__EXERCISE__.
Repeat only the lines below from the one that contains "Viewport: 690px width, 405px height." through the final line, exactly. Omit pictures.

__Screenshot grounding data__.
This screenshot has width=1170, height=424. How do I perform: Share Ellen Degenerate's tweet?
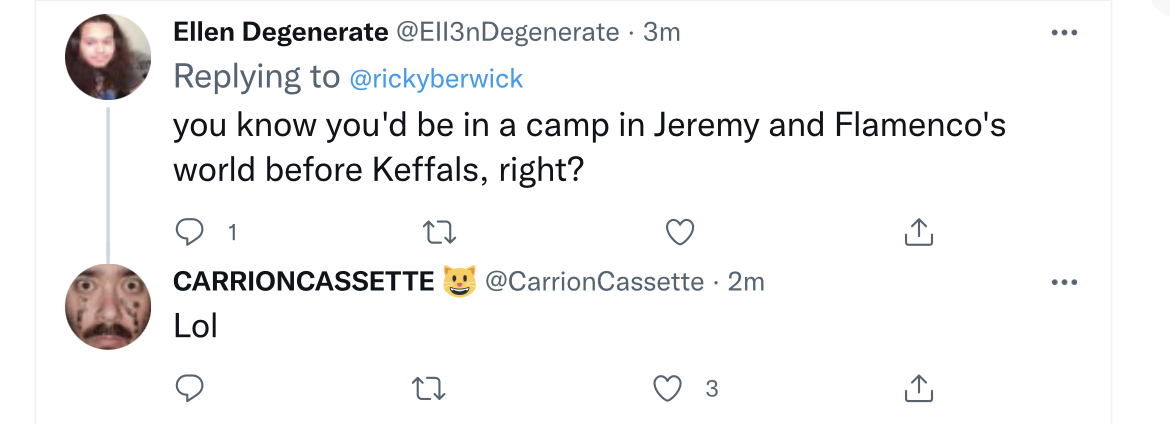pyautogui.click(x=919, y=233)
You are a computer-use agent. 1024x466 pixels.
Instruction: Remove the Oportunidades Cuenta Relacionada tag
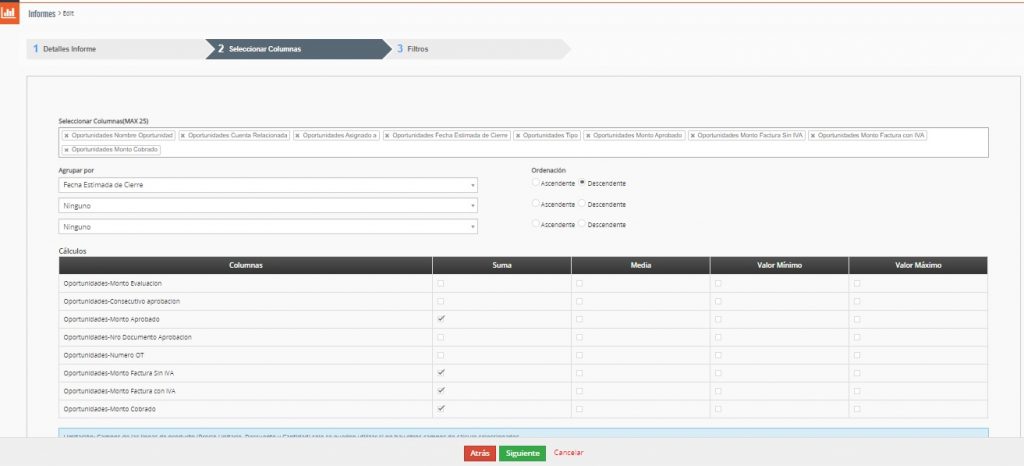click(x=183, y=135)
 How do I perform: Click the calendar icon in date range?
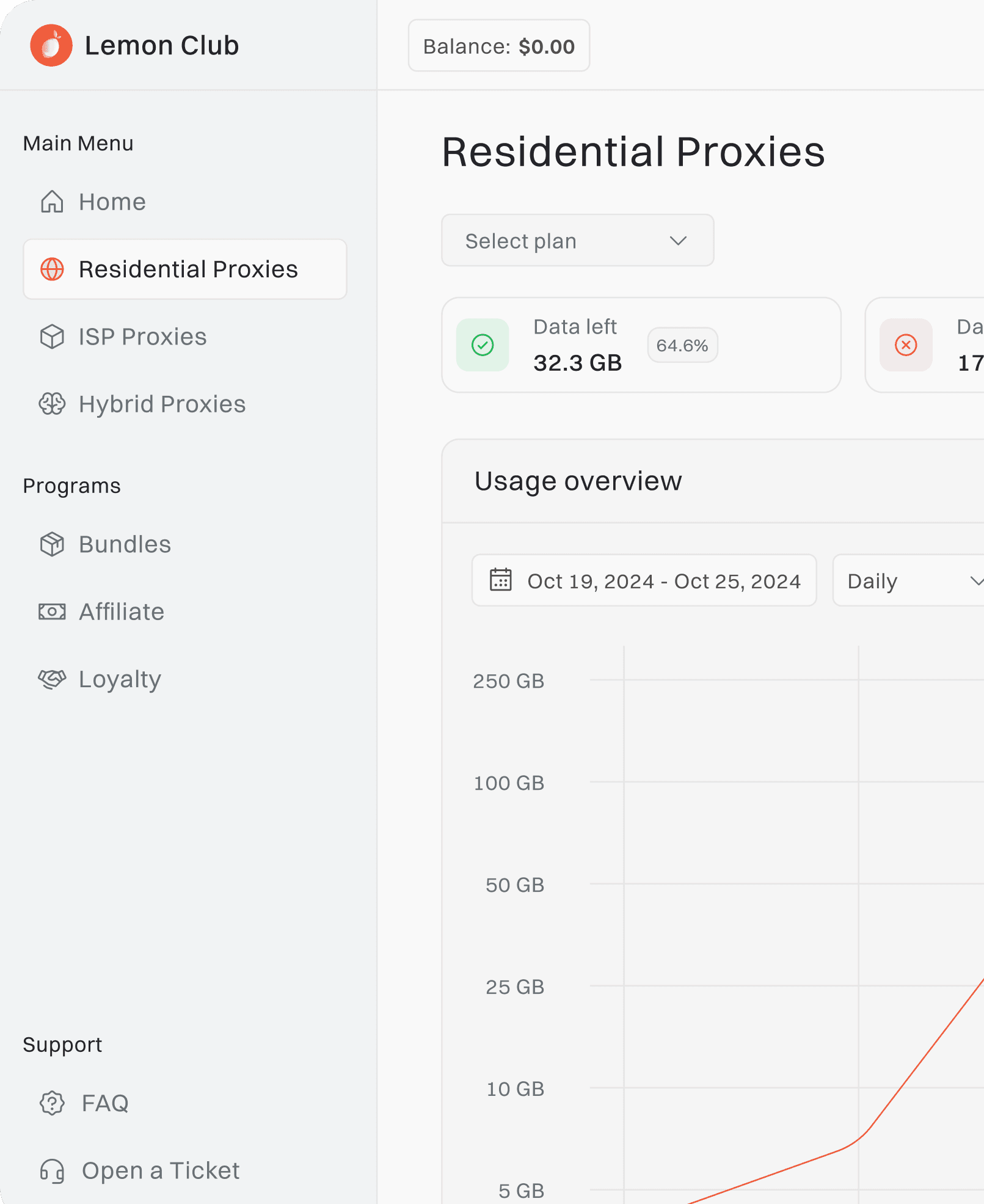[x=500, y=580]
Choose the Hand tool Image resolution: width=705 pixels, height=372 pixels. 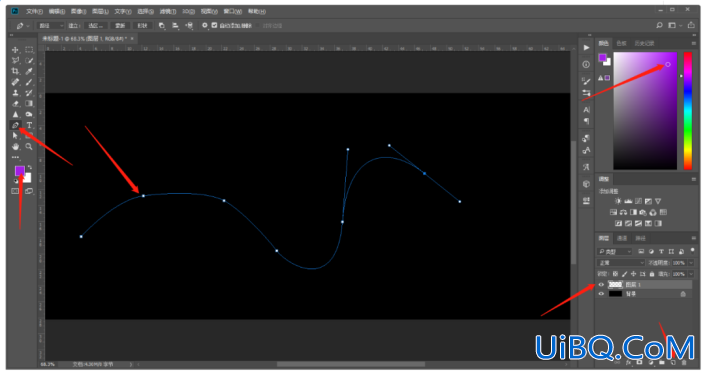coord(15,147)
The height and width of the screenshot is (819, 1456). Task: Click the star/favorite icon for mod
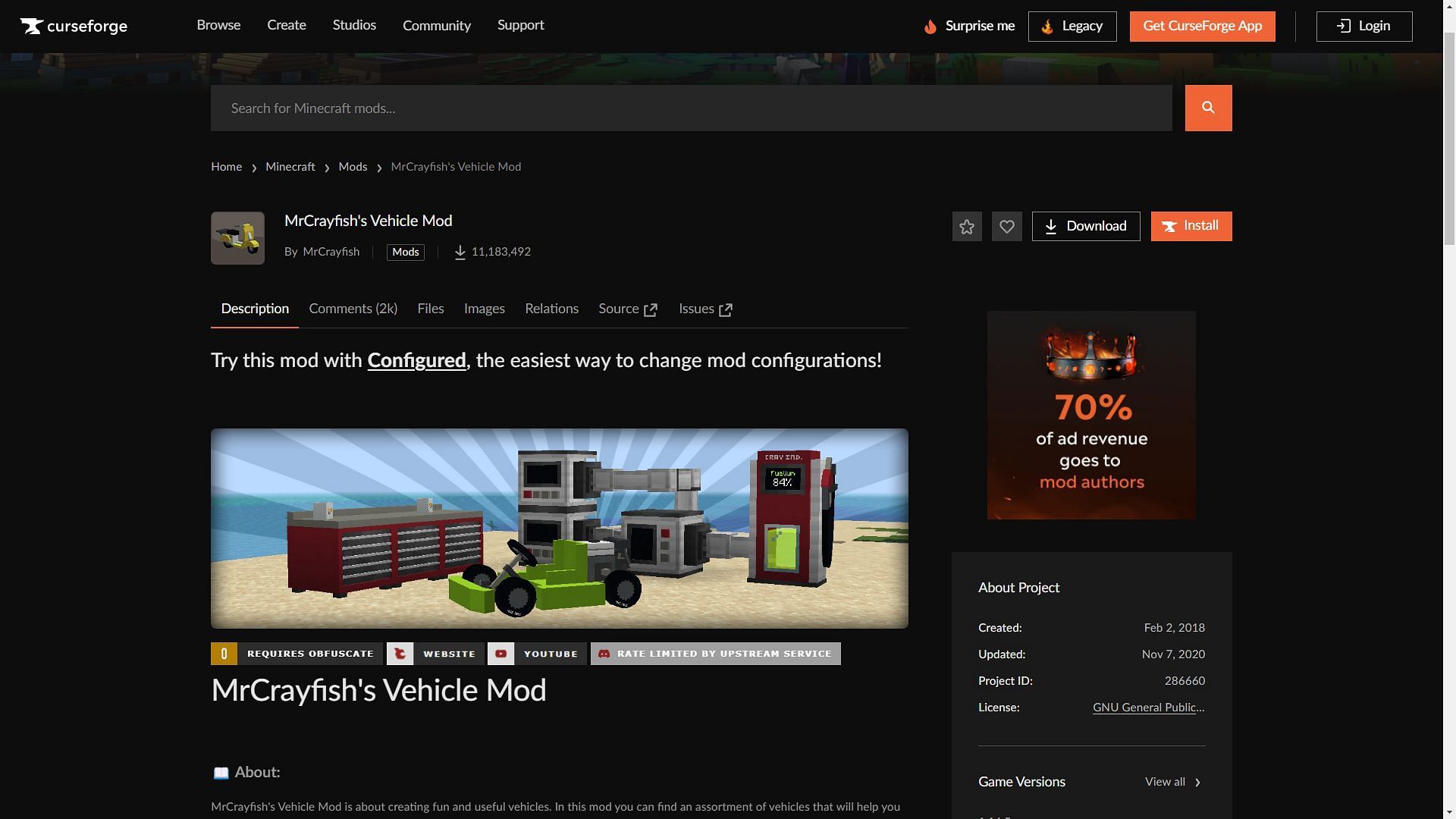click(966, 226)
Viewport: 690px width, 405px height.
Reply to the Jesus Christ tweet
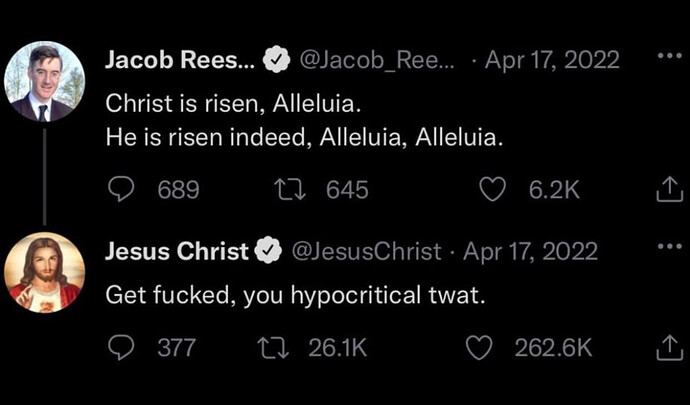[x=121, y=348]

__ANSWER SPACE__.
Viewport: 690px width, 405px height.
Reply to the Jesus Christ tweet
[x=121, y=348]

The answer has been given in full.